You would bill it on two lines only with modifier 50 on each. You are trying to report three total lines. Modifier 59 does not come into play. If it is L1-2, L2-3 bilateral for example, it is:
L1-2 bilateral: 64493-50 one unit one line
L2-3 bilateral: 64494-50 one unit one line

Each unilateral or bilateral intervention at any level should be reported as one unit, with bilateral intervention signified by appending the modifier -50.
Bilateral paravertebral facet injection procedures 64490 through 64495 should be reported with modifier 50.
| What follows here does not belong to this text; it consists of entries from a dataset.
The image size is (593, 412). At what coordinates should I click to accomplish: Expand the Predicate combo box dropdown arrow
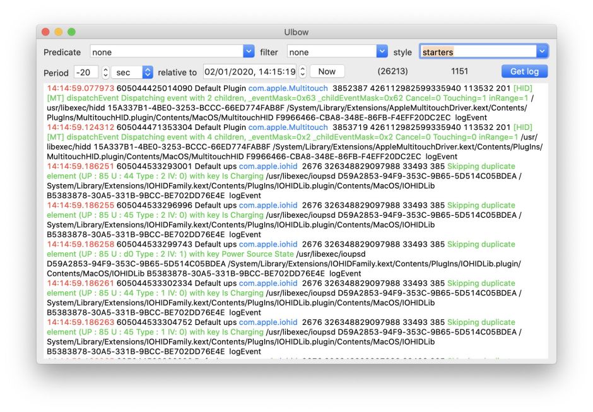[249, 52]
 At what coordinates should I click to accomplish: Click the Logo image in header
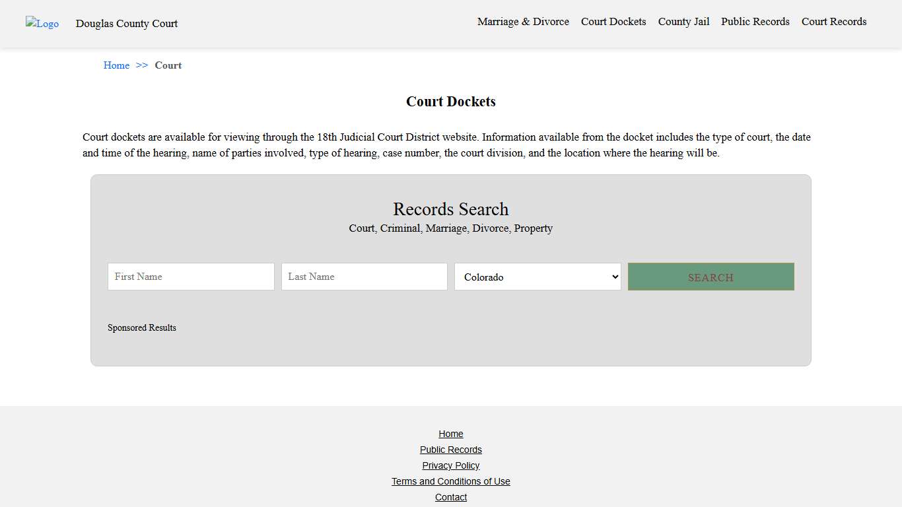point(42,24)
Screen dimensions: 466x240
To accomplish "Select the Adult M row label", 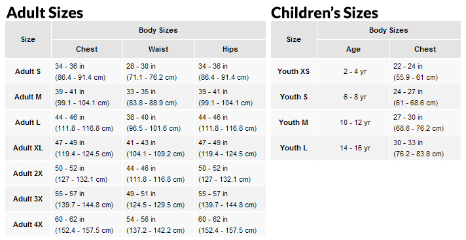I will point(28,97).
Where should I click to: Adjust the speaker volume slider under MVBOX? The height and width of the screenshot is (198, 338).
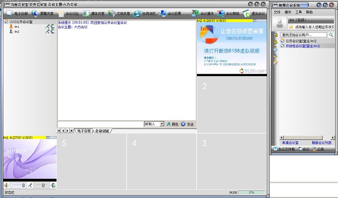18,185
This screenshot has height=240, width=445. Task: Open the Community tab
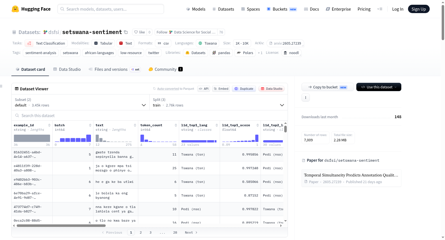tap(165, 69)
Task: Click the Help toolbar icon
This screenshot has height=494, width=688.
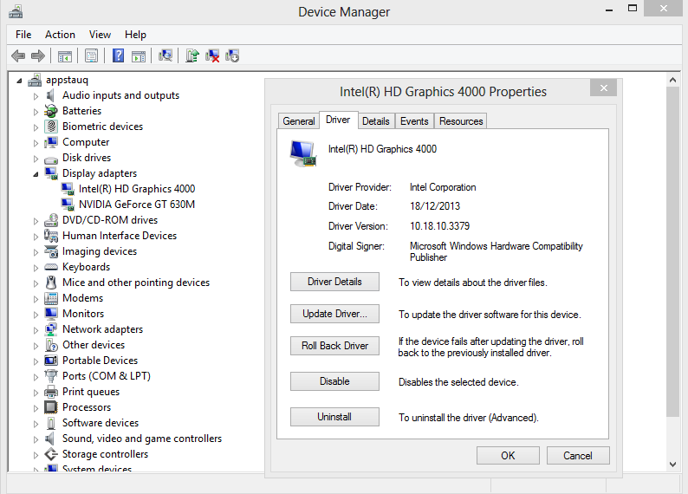Action: [119, 56]
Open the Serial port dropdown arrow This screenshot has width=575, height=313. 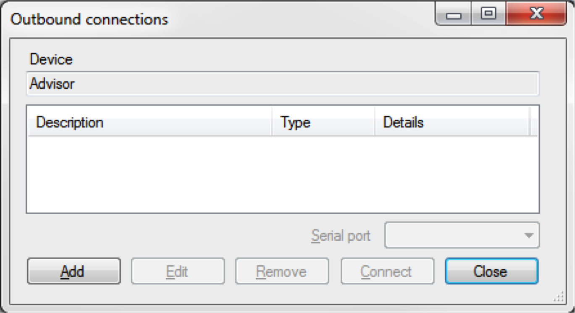coord(529,235)
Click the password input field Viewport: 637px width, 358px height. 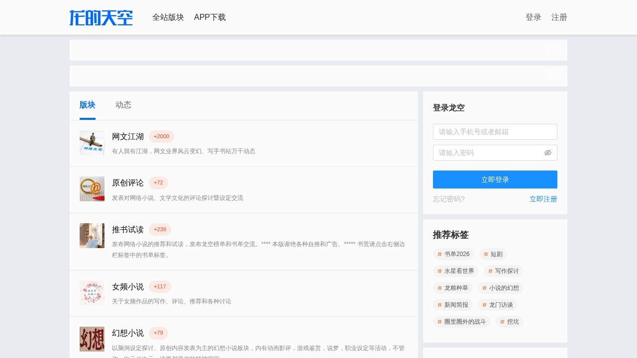point(488,153)
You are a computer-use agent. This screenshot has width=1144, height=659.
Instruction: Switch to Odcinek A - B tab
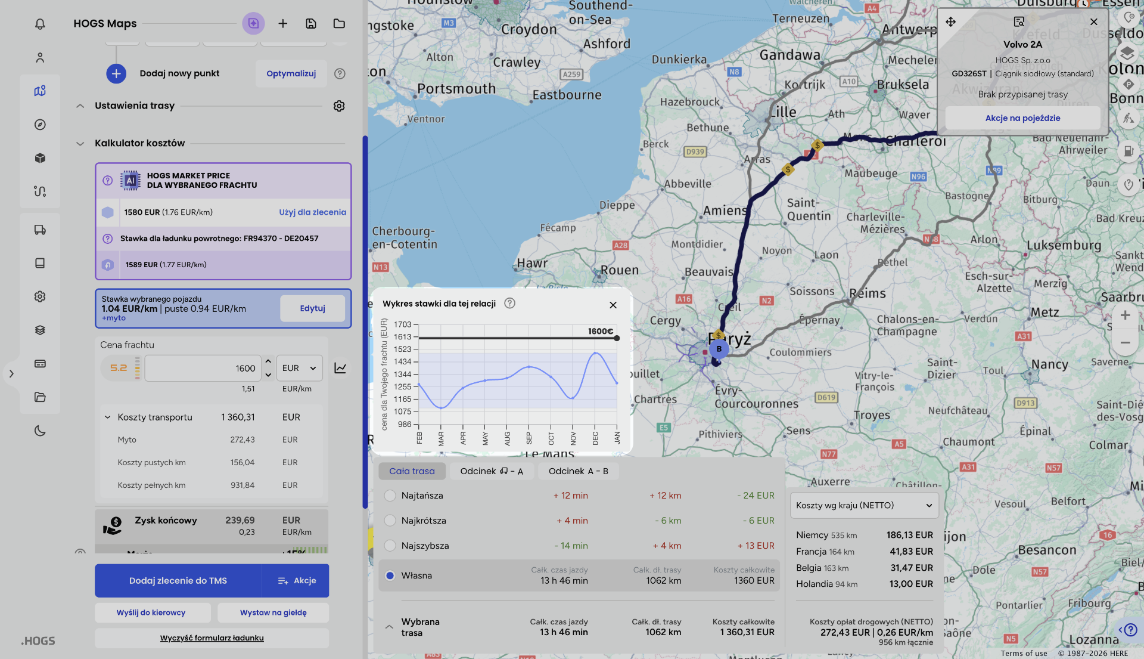coord(578,471)
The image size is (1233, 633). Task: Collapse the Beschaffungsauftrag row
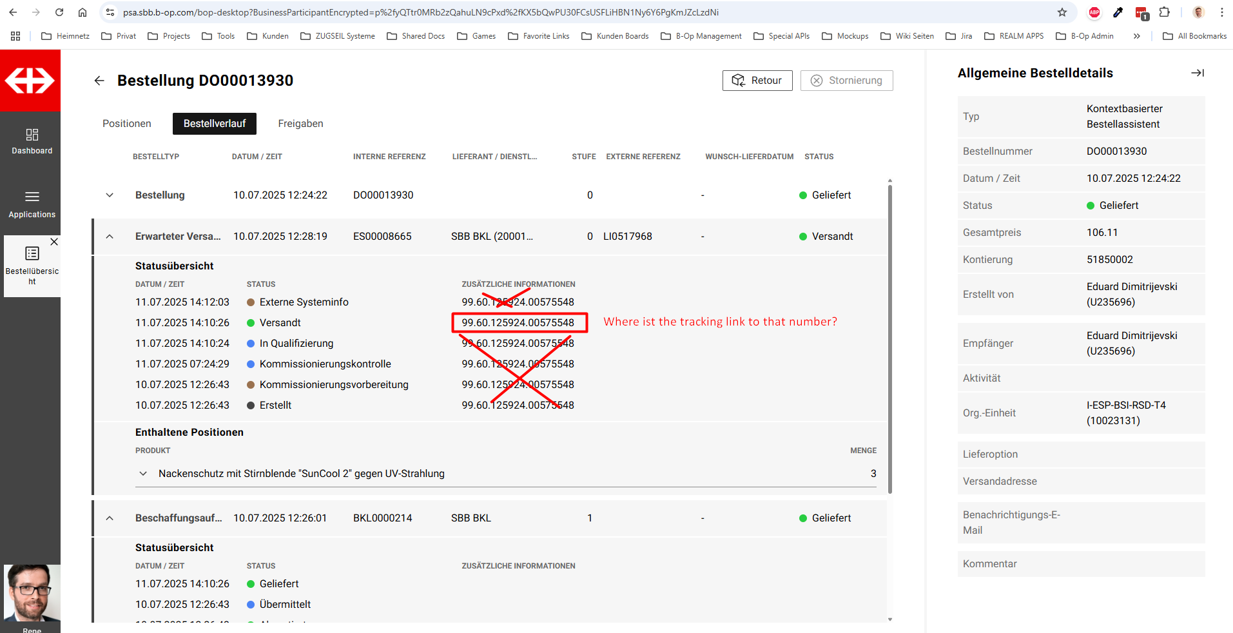coord(110,518)
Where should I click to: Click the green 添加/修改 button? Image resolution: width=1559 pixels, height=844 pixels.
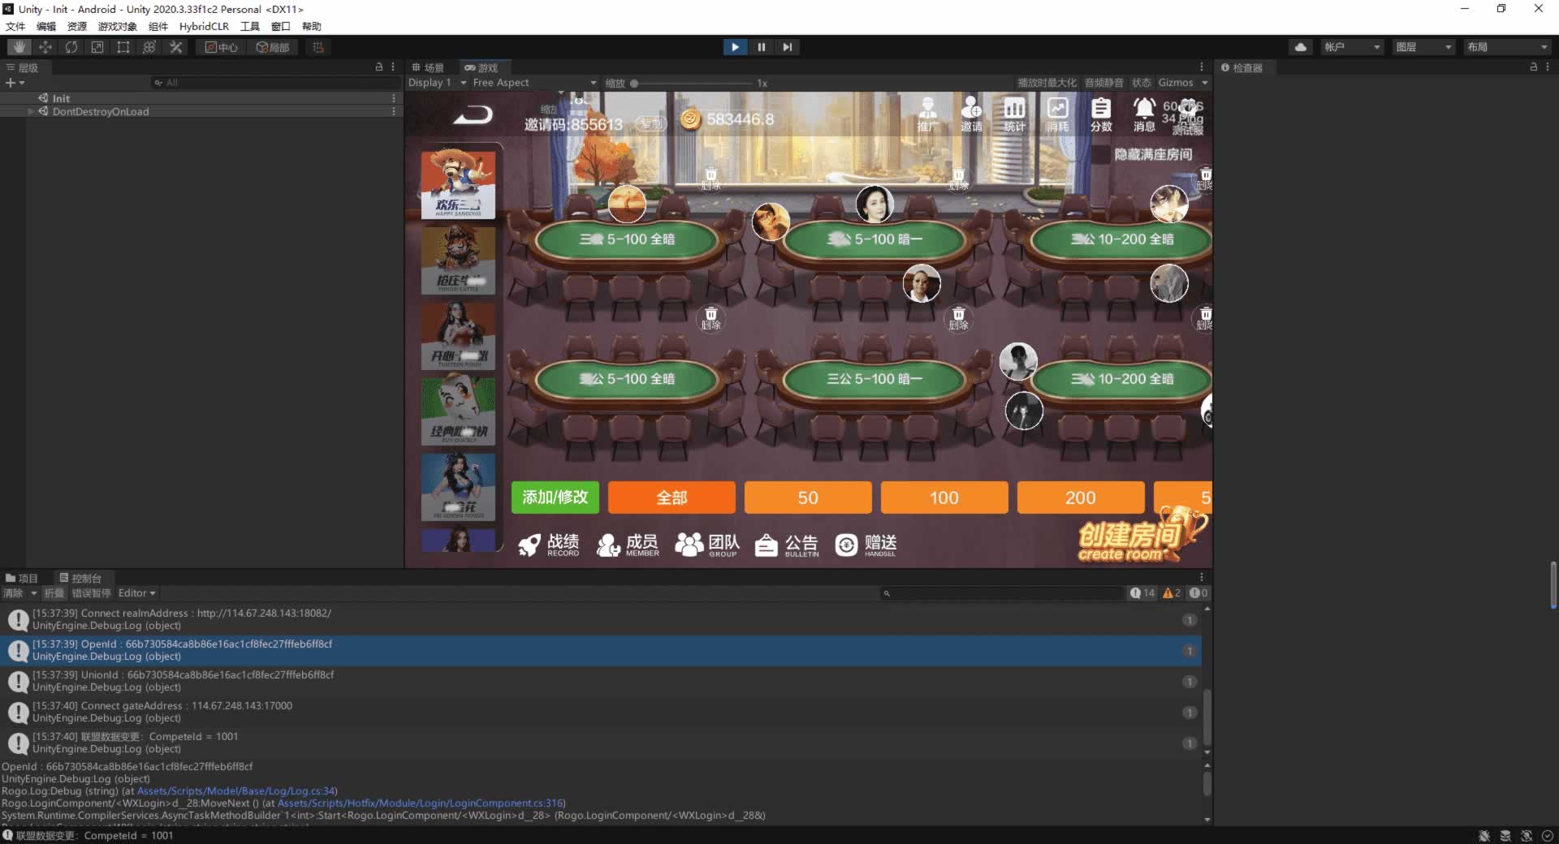(555, 497)
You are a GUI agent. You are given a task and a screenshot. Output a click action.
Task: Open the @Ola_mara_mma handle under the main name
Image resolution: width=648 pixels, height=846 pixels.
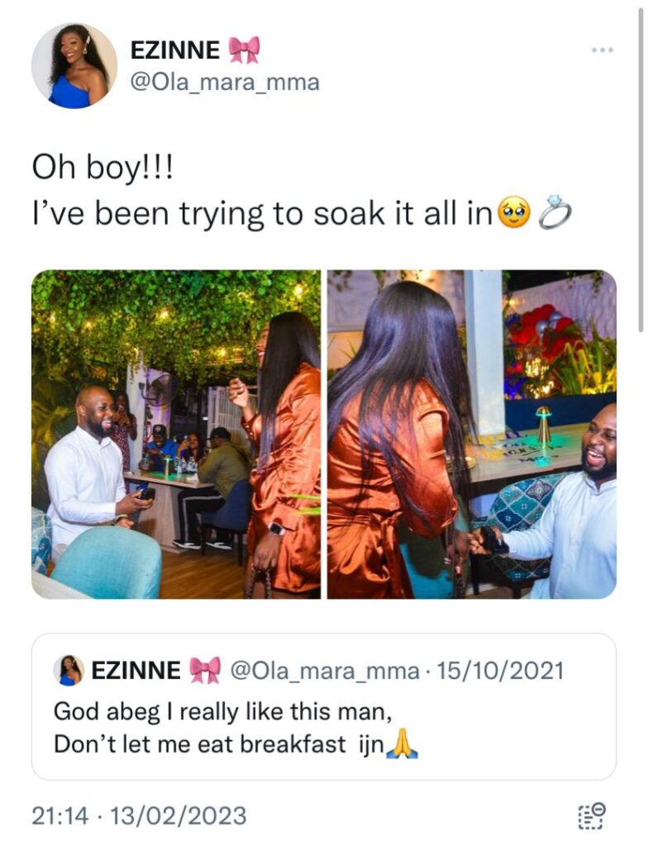(x=225, y=83)
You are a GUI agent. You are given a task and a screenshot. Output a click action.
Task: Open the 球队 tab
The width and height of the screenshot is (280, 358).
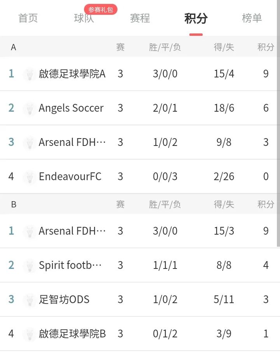(84, 18)
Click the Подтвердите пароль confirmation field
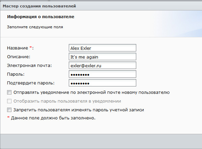This screenshot has height=149, width=202. 103,83
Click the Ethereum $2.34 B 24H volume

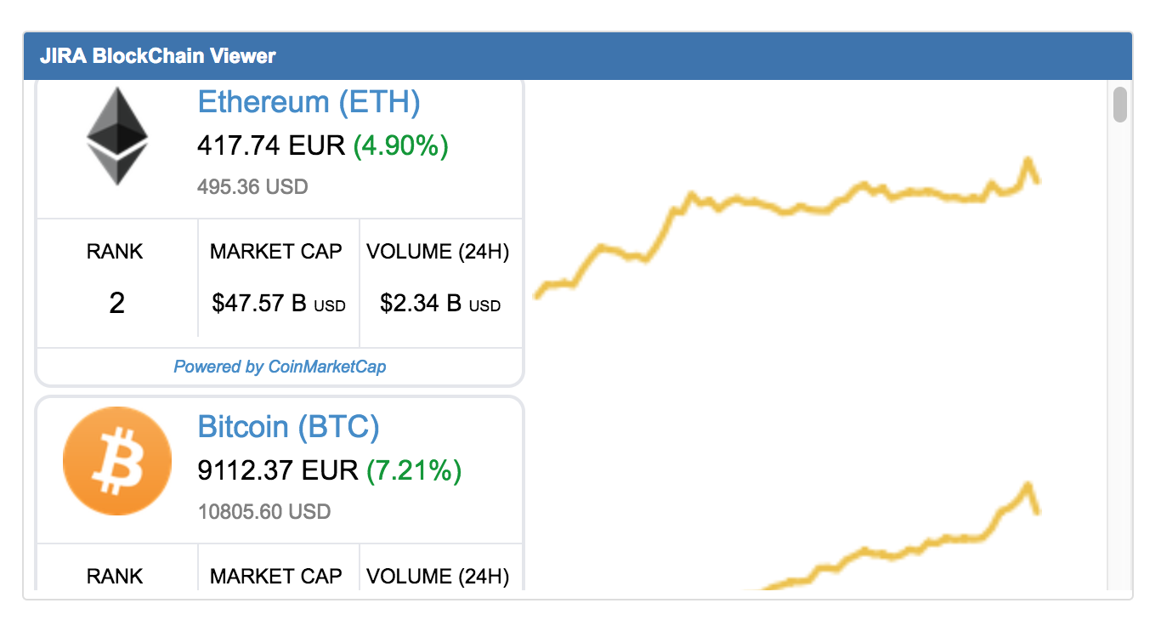click(x=439, y=303)
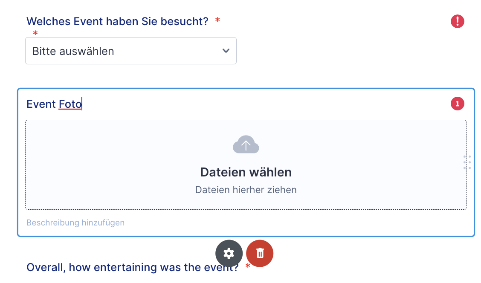Click the "Dateien hierher ziehen" text
Viewport: 481px width, 283px height.
click(246, 190)
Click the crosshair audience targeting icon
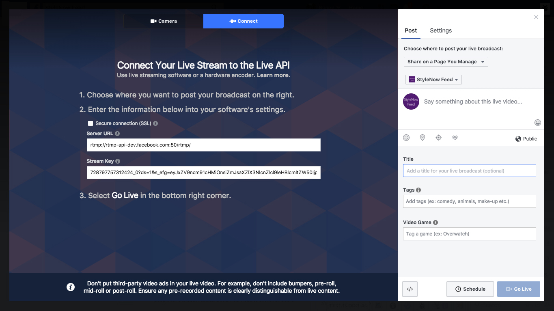The width and height of the screenshot is (554, 311). pos(439,138)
FYI: (8/1/24): https://www.cms.gov/medicare-coverage-database/view/lcd.aspx?lcdId=35936
(ends 7/31/24): https://www.cms.gov/medicare-coverage-database/view/lcd.aspx?lcdid=35936&ver=43&

  1. One to two levels, either unilateral or bilateral, are allowed per session per spine region. The need for a three or four-level procedure bilaterally may be considered under unique circumstances and with sufficient documentation of medical necessity on appeal. A session is a time period, which includes all procedures (i.e., medial branch block (MBB), intraarticular injections (IA), facet cyst ruptures, and RFA ablations that are performed during the same day.
There could be some payers that have a weird policy on this but above is CMS way.
thank you I appreciate your help.
 
Good afternoon,

Hello everyone, can someone please explain to me if I am understanding the coding correctly, I am currently helping a Pain Management provider with his billing and coding, with what I had read for the paravertebral facet joint injections at two levels bilaterally (e.g., L1-L2 and L2-L3), we code 64493 with Modifier 50 and 64494, 64494. I have appended modifier 59 on the second 64494 because it was the only code getting denied. I need advice if I am missing a step in how these codes should be billed for?
Per CPT guidelines it states, "Report add-on codes 64491, 64492, 64494, and 64495 twice, when performed bilaterally. Do not report modifier 50 in conjunction with 64491, 64492, 64494, 64495." I don't think modifier 59 is necessary. I believe you are billing correctly. I would appeal this based on the CPT guideline.
 
Per CPT guidelines it states, "Report add-on codes 64491, 64492, 64494, and 64495 twice, when performed bilaterally. Do not report modifier 50 in conjunction with 64491, 64492, 64494, 64495." I don't think modifier 59 is necessary. I believe you are billing correctly. I would appeal this based on the CPT guideline.
I respect what you are saying and CPT does say that however, if the payer is CMS or the payer follows CMS or has their own policy it won't matter what CPT says and appeal won't work.